Pas beaucoup de photos aujourd'hui, je repasse dans des endroits déjà visités. Je refais des photos dans le marché, toujours les mêmes - je n'aime pas les marchés, ce n'est pas suffisamment spectaculaire - Je retrouve le quartier visité le premier soir, quartier pauvre mais pittoresque, photographiquement difficile avec de nombreux tziganes, les gosses dans les rues, les tramways dans tous les sens. J'entends parler du match Dynamo Bucarest contre Liverpool. J'ai envie d'y aller, je n'ai jamais vu de match en réel dans un stade. Je ne sais plus quoi faire, il faudrait que je sorte de la ville et je projette un voyage dans le pays… Mon séjour officiel en temps qu'invité se termine. Je découvre la réalité du tourisme et c'est la grosse surprise: il faut que je paie maintenant en dollars! L'impérialisme américain frappe aussi derrière le rideau de fer! Et le dollar est à dix francs! Jusqu'à présent la chambre d'hôtel était payée en lei par l'organisme roumain, pour moi elle passe à quarante sept dollars la nuit! Il y a deux tarifs à la réception, un tarif pour les Roumains en lei et un tarif pour les étrangers en dollars. Je n'ai plus assez d'argent pour finir mon séjour, la "rigueur française" m'ayant empêché d'en prendre suffisamment.
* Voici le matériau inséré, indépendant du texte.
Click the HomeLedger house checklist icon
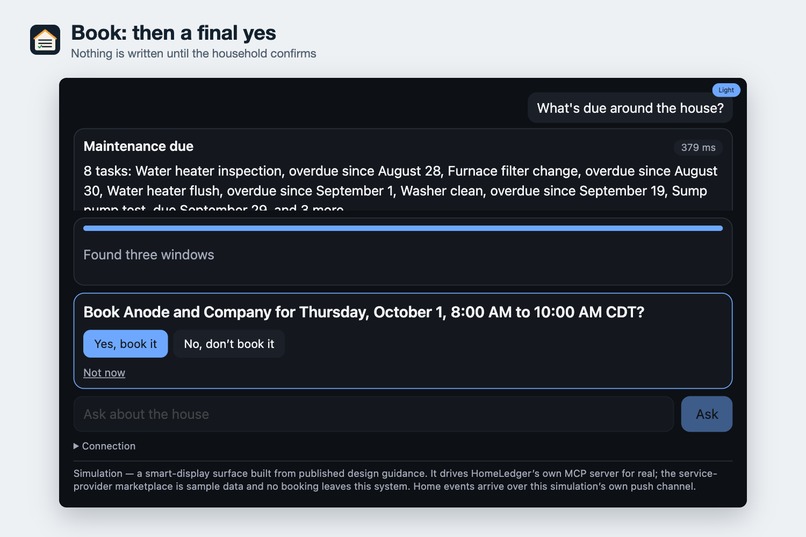Viewport: 806px width, 537px height. tap(45, 40)
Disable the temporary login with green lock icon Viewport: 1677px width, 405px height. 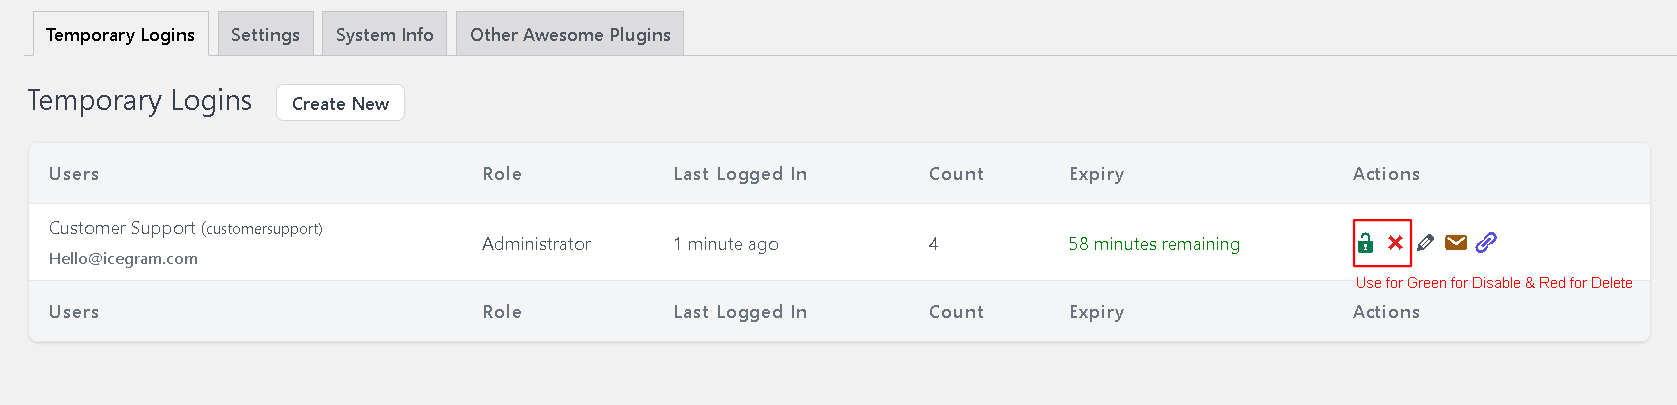1365,243
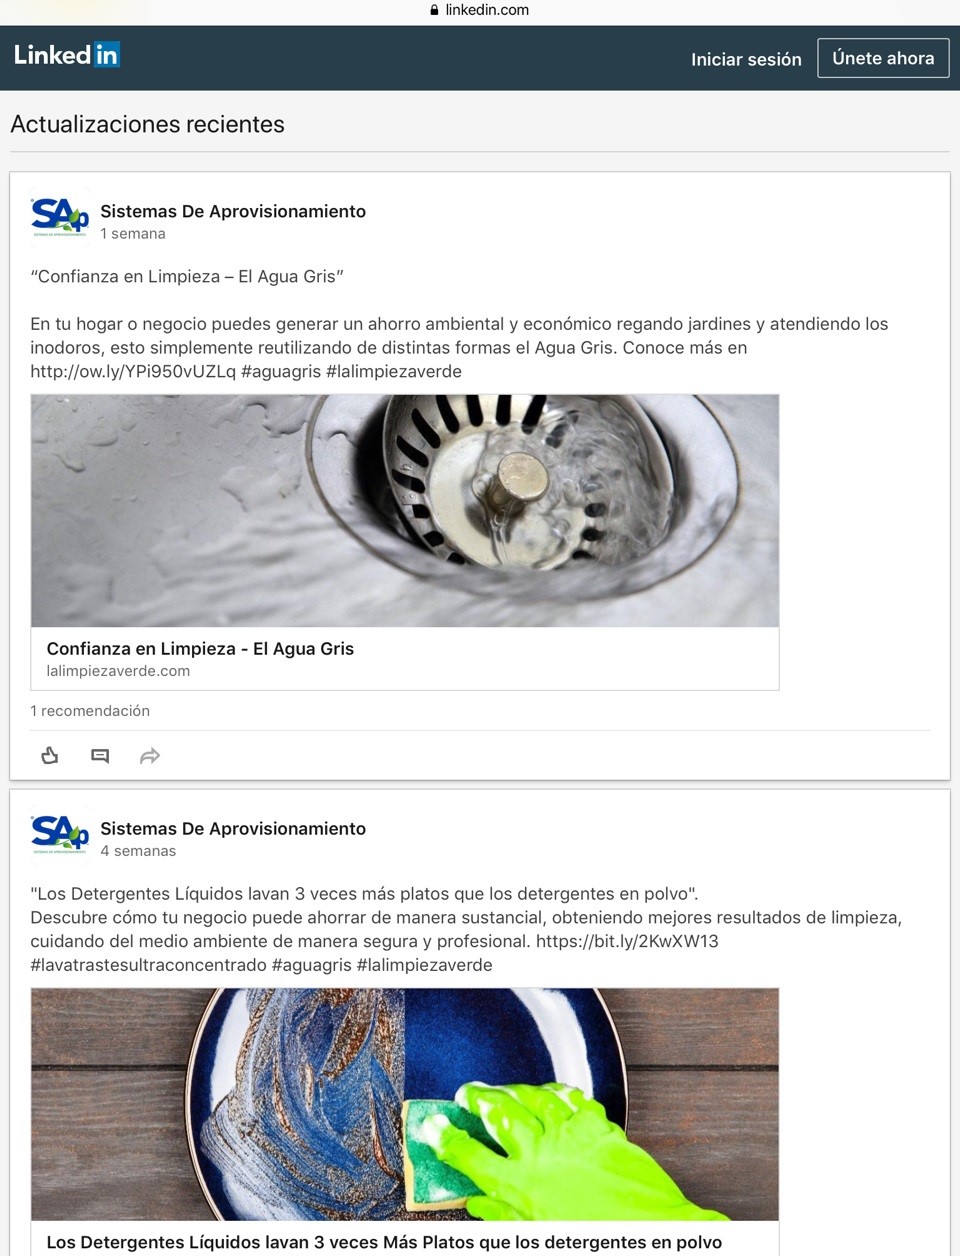View the 1 recomendación count

pyautogui.click(x=90, y=710)
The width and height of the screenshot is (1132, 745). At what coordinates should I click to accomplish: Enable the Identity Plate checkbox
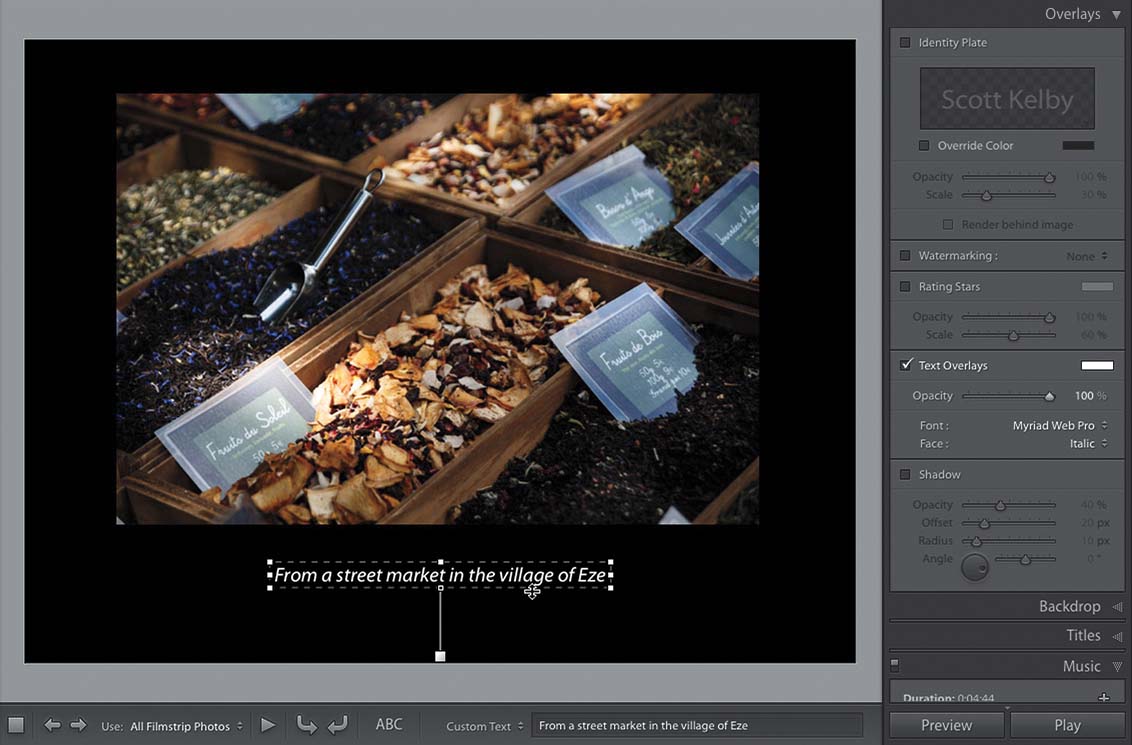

Je me souviens d'un voyage en Tchécoslovaquie quelques années auparavant où l'on payait logiquement avec la monnaie locale; ici la logique roumaine n'est pas la même et on exploite allègrement le touriste pour faire rentrer les devises.

24 avril:

Le temps se répète bêtement. Soleil le matin, nuages à partir de midi puis une petite averse avant le soleil couchant, et, avec le vent en prime, il ne fait pas chaud. Je retourne au nord vers le parc et les grands lacs mais le coin est désert. Je me fais un autoportrait avec la statue de Lénine. A l'agence de tourisme, je me déniche un voyage de cinq jours tout compris avec guide et chauffeur pour cent cinquante dollars, le prix de trois nuits d'hôtel!

 

25 avril:

Début du voyage à travers la Transylvanie. Une Dacia 1300 noire attend au petit matin devant l'hôtel: cela fait voyage officiel avec le chauffeur en veste de cuir noir et la guide emmitouflée dans un grand manteau. Puis départ sous un ciel gris et voyage sous la pluie… Dans une église un vieux monsieur me dit dans un français hésitant "ici nous sommes très malheureux", ça jette un froid… d'autant que la guide essaie de m'entraîner un peu plus loin. Je fais quelques photos de la voiture en marche. On croise des troupeaux de moutons en transhumance. Tout est gris, il pleut à verse. Et le chauffeur veut arriver de bonne heure à l'étape pour regarder le match à la télévision. Il est très décontracté et parle anglais avec quelques mots de français, on arrive à se comprendre. Nous traversons des paysages qui seraient magnifiques sous le soleil et après la montagne nous entrons en Transylvanie: pas de gousses d'ail aux portes des maisons, mais le château de Dracula n'est pas loin. La guide qui s'exprime couramment en français n'aime pas cette région "qui n'est pas typique de la Roumanie car il y a des colonies hongroises et allemandes". Je m'offre un petit portrait de Ceausescu qui décore l'entrée d'un musée. Nous arrivons à Sibiu, petite ville aux maisons peintes de toutes les couleurs. Les affiches sont en deux langues, roumain et allemand; même l'architecture est différente. Mais j'aimerais plutôt voir un petit village et photographier ses habitants. J'en ai marre de la ville! Je visite un peu Sibiu, puis je regarde la deuxième mi-temps du match Dynamo-Liverpool. Liverpool gagne deux à un et le chauffeur est triste… Au restaurant j'ai retrouvé l'ambiance d'un film vu au ciné-club juste avant de partir, "Sonny Solo": une grande salle collective qui sert à la fois de restaurant et de salle de bal et son estrade pour orchestre fantôme sans musiciens avec les instruments de musique sous les housses. L'heure n'était pas encore à la fête.

 

26 avril:

Aujourd'hui beau temps et du travail en perspective avec visite de musées et de deux villages. Et pour commencer Sibiel avec une petite sœur pas catholique mais orthodoxe qui nous promène dans un musée d'icônes sur verre; puis Rasinari village un peu plus important. Beaucoup de vieilles paysannes en habits mais la tête recouverte d'un fichu. Journée forte pour la photographie, je réussis à avoir quelques portraits.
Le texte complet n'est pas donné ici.